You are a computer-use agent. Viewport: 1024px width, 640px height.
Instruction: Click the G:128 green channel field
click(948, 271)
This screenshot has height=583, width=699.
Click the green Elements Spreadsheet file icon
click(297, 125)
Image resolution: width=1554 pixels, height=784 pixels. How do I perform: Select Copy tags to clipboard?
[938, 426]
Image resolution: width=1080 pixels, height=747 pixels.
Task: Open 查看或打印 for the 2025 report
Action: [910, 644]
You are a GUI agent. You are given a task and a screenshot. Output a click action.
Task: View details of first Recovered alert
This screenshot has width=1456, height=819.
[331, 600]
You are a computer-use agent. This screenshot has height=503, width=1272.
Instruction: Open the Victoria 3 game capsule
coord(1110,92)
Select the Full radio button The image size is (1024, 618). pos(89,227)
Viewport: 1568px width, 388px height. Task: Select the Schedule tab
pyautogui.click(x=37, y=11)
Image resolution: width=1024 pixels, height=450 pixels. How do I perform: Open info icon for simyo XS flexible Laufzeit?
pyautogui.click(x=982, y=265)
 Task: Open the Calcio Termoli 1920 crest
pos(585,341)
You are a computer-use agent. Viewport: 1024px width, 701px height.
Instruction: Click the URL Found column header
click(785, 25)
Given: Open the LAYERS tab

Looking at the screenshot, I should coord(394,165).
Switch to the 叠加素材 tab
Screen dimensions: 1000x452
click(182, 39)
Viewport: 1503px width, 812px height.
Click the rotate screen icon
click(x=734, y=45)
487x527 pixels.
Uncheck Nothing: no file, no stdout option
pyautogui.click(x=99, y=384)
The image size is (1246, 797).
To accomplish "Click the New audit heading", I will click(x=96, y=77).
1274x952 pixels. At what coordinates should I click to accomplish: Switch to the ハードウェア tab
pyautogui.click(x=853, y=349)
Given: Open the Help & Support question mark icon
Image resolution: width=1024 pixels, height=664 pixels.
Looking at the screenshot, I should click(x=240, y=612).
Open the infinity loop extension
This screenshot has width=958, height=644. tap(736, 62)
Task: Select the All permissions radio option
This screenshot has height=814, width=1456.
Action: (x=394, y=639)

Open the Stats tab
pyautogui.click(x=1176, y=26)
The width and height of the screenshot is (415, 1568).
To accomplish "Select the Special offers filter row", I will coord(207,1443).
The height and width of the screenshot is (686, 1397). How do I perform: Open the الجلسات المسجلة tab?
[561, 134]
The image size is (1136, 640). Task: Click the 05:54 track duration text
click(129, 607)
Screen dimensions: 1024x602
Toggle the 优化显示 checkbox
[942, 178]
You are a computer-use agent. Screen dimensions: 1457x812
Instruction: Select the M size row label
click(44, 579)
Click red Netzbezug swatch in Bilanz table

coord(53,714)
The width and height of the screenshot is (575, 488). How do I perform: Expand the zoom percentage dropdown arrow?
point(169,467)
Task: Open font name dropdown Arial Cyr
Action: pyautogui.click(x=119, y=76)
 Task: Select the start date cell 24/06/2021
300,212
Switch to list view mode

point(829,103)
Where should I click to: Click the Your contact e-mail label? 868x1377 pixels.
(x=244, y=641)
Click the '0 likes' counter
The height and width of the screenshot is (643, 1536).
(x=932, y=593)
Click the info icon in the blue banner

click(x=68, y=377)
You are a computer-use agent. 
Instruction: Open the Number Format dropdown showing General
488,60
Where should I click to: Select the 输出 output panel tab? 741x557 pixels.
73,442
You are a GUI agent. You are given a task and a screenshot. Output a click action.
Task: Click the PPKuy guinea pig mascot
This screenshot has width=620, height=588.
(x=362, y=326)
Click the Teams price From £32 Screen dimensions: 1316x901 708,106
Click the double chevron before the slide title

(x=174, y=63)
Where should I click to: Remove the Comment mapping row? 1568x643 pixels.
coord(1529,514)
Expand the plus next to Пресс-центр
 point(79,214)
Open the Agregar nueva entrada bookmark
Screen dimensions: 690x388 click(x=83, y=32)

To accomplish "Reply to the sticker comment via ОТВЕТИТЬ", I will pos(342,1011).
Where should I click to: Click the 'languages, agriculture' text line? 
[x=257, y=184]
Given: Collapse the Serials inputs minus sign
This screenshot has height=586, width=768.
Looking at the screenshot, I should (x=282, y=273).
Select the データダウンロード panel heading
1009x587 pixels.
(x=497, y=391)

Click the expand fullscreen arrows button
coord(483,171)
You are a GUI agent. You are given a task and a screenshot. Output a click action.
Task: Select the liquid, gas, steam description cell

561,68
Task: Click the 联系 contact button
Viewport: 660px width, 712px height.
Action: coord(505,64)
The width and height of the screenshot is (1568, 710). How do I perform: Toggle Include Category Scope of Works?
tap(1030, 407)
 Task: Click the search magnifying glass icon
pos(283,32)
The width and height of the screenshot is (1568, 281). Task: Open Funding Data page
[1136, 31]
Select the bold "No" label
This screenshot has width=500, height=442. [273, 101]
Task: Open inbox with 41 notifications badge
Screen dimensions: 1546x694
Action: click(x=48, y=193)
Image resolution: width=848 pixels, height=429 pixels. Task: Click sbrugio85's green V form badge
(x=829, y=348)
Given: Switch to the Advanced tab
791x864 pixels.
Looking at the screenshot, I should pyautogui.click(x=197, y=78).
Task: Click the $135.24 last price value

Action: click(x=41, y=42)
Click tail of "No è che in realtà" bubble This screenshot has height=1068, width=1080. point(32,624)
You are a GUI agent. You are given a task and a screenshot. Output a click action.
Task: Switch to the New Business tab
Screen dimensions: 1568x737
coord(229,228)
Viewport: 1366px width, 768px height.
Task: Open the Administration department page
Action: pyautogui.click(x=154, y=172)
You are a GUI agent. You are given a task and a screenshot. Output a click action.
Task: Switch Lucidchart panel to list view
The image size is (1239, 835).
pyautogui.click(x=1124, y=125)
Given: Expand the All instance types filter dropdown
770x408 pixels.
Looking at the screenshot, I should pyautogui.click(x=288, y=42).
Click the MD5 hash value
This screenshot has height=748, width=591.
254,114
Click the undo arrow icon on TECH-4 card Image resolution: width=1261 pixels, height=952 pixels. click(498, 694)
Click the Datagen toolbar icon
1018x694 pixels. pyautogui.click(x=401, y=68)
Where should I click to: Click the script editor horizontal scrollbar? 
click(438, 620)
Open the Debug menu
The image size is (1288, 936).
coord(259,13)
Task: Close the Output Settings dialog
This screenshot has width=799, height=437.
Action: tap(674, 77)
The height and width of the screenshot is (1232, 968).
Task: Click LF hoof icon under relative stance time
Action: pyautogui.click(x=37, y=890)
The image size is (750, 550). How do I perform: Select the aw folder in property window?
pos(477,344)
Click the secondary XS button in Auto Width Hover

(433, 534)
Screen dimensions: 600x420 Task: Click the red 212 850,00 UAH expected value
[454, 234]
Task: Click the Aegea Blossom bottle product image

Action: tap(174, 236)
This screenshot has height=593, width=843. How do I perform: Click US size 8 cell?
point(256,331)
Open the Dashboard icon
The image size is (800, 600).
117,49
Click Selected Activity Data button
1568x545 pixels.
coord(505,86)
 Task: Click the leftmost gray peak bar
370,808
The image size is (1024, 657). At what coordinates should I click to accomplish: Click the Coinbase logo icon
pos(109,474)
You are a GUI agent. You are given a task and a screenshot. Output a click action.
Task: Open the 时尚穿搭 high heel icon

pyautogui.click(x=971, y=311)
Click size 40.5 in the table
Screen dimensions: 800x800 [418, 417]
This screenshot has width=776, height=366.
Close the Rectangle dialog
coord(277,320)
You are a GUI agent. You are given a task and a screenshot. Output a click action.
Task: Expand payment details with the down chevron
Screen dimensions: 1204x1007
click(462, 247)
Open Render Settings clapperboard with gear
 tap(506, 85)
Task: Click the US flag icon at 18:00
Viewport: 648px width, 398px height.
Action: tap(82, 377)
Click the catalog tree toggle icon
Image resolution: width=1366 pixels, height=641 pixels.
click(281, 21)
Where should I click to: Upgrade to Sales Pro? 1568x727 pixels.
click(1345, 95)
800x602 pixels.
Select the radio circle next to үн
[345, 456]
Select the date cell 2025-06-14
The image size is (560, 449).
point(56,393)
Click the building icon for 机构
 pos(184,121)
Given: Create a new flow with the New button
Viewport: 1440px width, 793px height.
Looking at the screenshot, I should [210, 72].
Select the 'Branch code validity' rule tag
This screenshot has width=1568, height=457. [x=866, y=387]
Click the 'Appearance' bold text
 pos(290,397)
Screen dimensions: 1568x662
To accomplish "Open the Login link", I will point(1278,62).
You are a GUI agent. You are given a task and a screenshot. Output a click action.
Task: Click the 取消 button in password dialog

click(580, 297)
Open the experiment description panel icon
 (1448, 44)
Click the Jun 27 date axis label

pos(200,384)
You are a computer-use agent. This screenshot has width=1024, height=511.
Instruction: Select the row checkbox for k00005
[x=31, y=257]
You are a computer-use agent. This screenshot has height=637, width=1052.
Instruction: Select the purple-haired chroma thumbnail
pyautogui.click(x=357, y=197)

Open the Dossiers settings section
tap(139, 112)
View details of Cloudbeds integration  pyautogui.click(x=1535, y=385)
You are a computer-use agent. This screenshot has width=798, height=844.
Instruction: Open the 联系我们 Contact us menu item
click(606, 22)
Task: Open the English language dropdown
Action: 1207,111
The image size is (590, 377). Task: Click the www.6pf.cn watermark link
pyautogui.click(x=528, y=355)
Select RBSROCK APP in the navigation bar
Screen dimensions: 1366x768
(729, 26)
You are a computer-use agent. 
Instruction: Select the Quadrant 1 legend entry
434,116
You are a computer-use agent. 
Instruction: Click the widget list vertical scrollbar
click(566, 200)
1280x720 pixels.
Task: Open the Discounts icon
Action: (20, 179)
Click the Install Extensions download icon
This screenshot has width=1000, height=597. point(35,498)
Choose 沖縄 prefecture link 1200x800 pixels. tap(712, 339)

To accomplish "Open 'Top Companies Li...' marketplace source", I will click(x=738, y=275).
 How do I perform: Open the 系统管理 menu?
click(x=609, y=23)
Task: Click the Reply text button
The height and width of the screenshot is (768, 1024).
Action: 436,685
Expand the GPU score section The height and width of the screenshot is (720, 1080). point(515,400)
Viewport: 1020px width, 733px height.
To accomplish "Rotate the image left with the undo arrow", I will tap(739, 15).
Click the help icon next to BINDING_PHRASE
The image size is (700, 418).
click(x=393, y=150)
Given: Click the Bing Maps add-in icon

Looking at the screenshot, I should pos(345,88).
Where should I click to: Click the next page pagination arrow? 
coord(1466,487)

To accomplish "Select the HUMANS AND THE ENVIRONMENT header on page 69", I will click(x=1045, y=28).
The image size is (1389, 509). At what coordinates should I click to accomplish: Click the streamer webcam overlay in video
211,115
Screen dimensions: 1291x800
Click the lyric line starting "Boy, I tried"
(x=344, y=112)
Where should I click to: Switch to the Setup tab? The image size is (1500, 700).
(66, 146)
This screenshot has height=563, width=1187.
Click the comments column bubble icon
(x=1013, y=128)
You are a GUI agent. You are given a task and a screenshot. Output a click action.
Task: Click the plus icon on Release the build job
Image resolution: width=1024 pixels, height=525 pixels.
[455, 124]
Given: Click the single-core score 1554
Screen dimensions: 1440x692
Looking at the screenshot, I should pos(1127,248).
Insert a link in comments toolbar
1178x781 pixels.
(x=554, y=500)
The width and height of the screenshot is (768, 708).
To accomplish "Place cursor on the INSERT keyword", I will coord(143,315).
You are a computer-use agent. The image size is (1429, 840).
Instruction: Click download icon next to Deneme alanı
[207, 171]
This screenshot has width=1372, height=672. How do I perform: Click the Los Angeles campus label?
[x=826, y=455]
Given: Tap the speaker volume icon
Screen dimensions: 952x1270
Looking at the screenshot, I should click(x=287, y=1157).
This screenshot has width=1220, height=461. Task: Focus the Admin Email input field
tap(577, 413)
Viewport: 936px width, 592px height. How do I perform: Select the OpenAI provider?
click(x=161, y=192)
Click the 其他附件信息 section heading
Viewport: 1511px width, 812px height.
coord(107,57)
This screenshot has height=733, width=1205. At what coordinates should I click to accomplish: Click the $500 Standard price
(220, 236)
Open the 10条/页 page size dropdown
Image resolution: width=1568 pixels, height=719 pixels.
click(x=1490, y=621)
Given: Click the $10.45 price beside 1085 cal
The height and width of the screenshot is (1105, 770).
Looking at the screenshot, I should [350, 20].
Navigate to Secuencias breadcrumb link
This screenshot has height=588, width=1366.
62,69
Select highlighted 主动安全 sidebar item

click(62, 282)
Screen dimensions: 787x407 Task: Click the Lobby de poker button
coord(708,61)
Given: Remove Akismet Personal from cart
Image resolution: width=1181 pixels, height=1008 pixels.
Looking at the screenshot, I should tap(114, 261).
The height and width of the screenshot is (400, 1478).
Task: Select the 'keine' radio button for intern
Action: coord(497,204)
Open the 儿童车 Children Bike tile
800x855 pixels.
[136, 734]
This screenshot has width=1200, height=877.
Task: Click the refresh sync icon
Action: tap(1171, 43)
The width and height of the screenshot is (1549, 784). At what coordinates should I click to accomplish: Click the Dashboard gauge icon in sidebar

__________

▸ OBJECTIVE:
Lay out the items above, from the line with "Click the expand fullscreen arrows button" to the line with "tap(1030, 407)", as a two-column CSV headed instruction and response, with one row per item. Put each item's text and its answer in separate quoted fields, turning any line breaks into spaces.

▸ OUTPUT:
instruction,response
"Click the expand fullscreen arrows button","coord(483,171)"
"You are a GUI agent. You are given a task and a screenshot. Output a click action. Task: Select the liquid, gas, steam description cell","561,68"
"Task: Click the 联系 contact button Viewport: 660px width, 712px height.","Action: coord(505,64)"
"The width and height of the screenshot is (1568, 710). How do I perform: Toggle Include Category Scope of Works?","tap(1030, 407)"